I guess somewhere around the second anniversary is when people start talking about things… A conversation came up this weekend and turned to what was happening in my life two years ago.
I weigh less today than I did the day I graduated from high school, which for reference isn’t much. I gained some weight in college and lost it all, plus some, while in DKA (not how you’re supposed to do it). That came up in the conversation and then my friend said, “It didn’t really hit me how sick you were until I saw you at your dad’s funeral. You looked so small.”
It was tough to pack clothes for calling hours and the funeral, because all of my clothes were too big. Only a few people really noticed that I was 30 pounds lighter than the last time they saw me (2 1/2 months earlier) or that the backs of my hands had a greenish hue from IV bruising. My friend, saw everything that was happening.

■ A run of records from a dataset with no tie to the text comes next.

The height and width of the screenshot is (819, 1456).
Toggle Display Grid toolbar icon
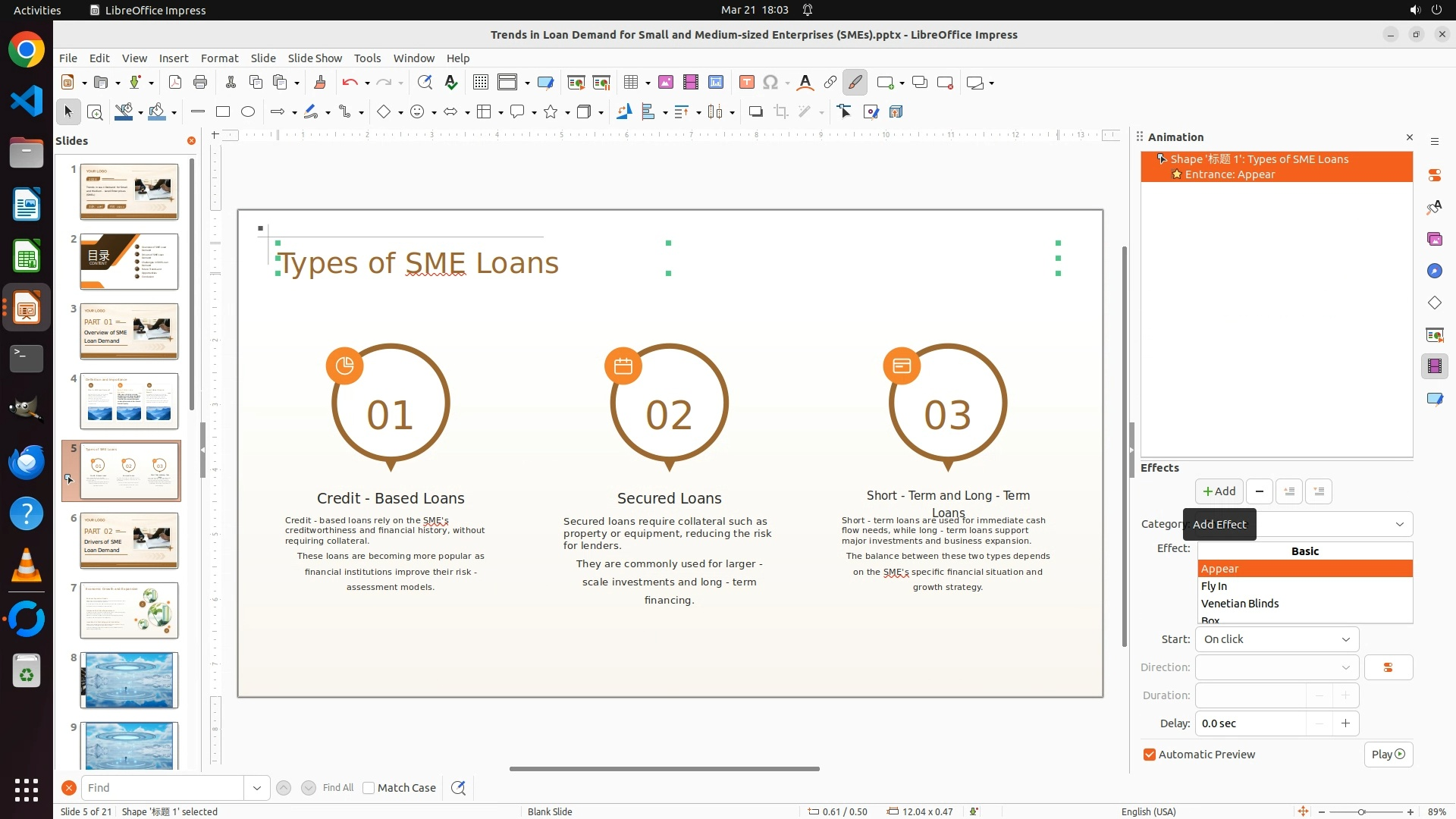tap(480, 83)
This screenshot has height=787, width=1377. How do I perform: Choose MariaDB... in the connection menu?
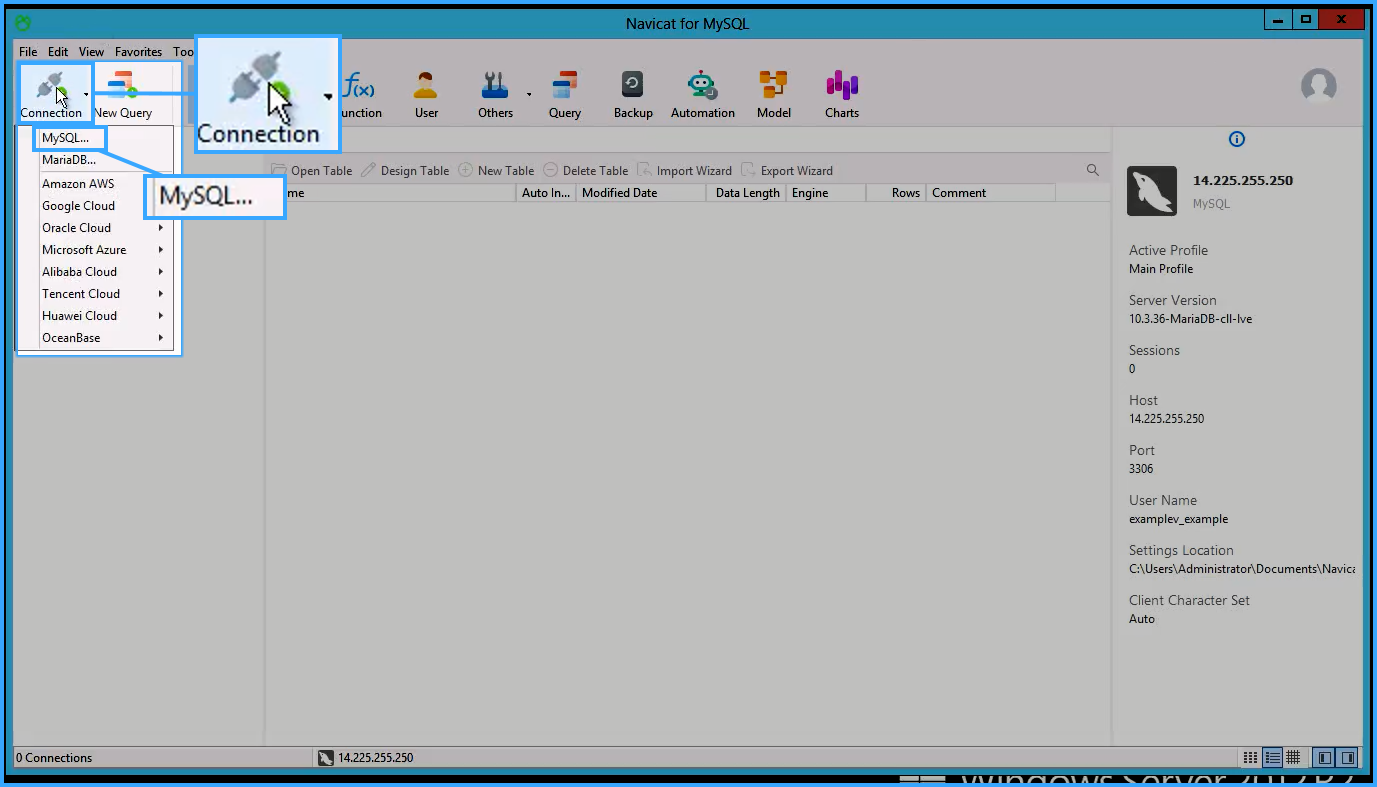pos(69,160)
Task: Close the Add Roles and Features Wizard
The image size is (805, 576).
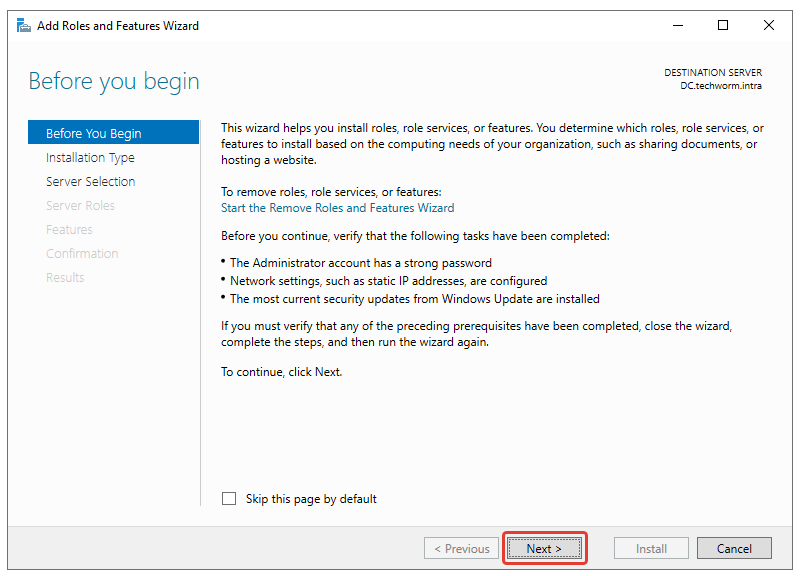Action: (x=769, y=26)
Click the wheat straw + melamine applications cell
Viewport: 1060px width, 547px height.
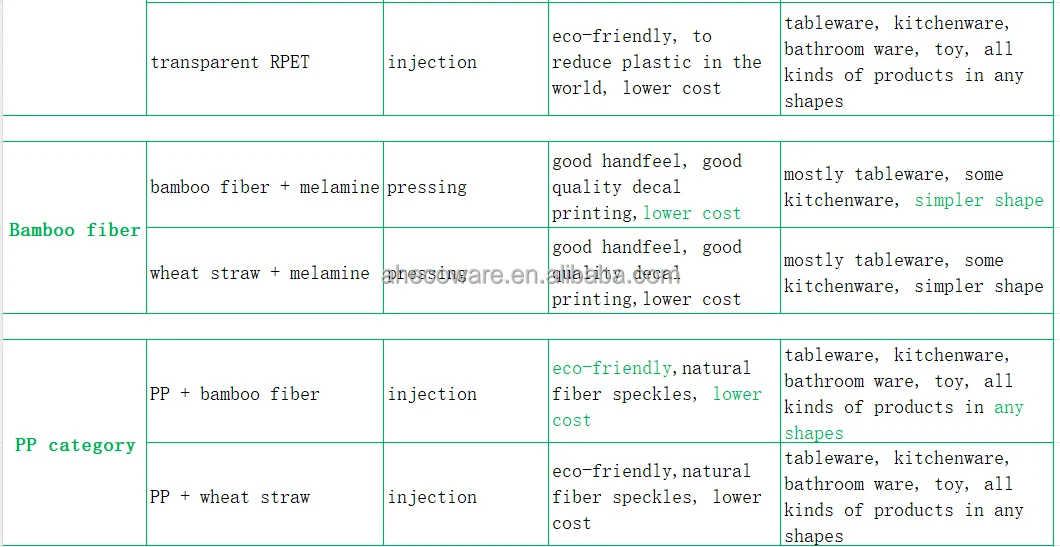tap(917, 270)
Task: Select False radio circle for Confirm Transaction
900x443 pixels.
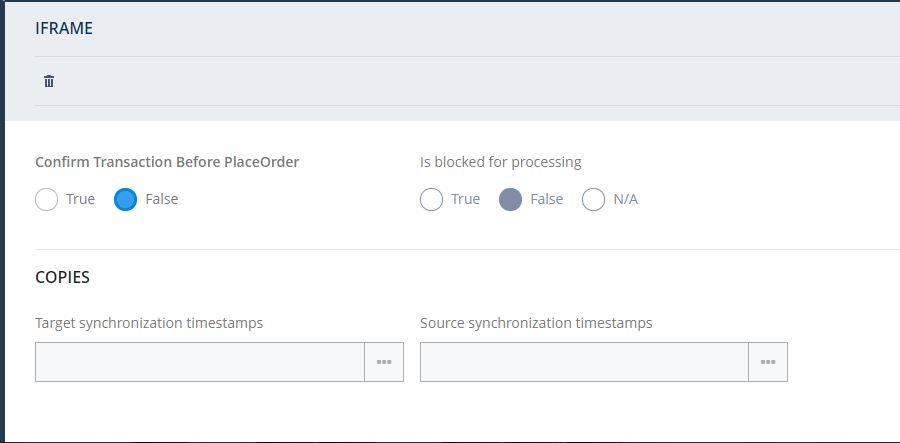Action: [125, 199]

Two years ago, I was in a dark time. I’m still pretty angry that so many things happened at once, not allowing me to handle them as they came or celebrate the good things that were also happening because the dark outweighed it. I’m still angry that my diagnosis and my dad’s death were separated by only four days and that diabetes didn’t let me grieve the way I should have been able to and it didn’t let me spend the time with my parents because it had me stuck in a hospital bed.
My second diaversary passed unceremoniously on Sunday, and I’m okay with that. The timing is interesting though because the conversation I mentioned happened on Saturday and in the past couple of weeks Brad and I have found ourselves talking about what happened in August of 2011 more freely. It’s still not a subject we like to talk about, but it’s no longer avoided. I’ve learned things that were said and done during that time that I didn’t know about.
This year, the happy event of one of my best friends getting married is keeping my thoughts busy and hopeful. I find that this August, I regret less and dwell less on everything I lost two years ago.
Having two years between you and several life-changing events somehow makes them a little easier to think about. It’s always easier when you see the progress you’ve made since them as well.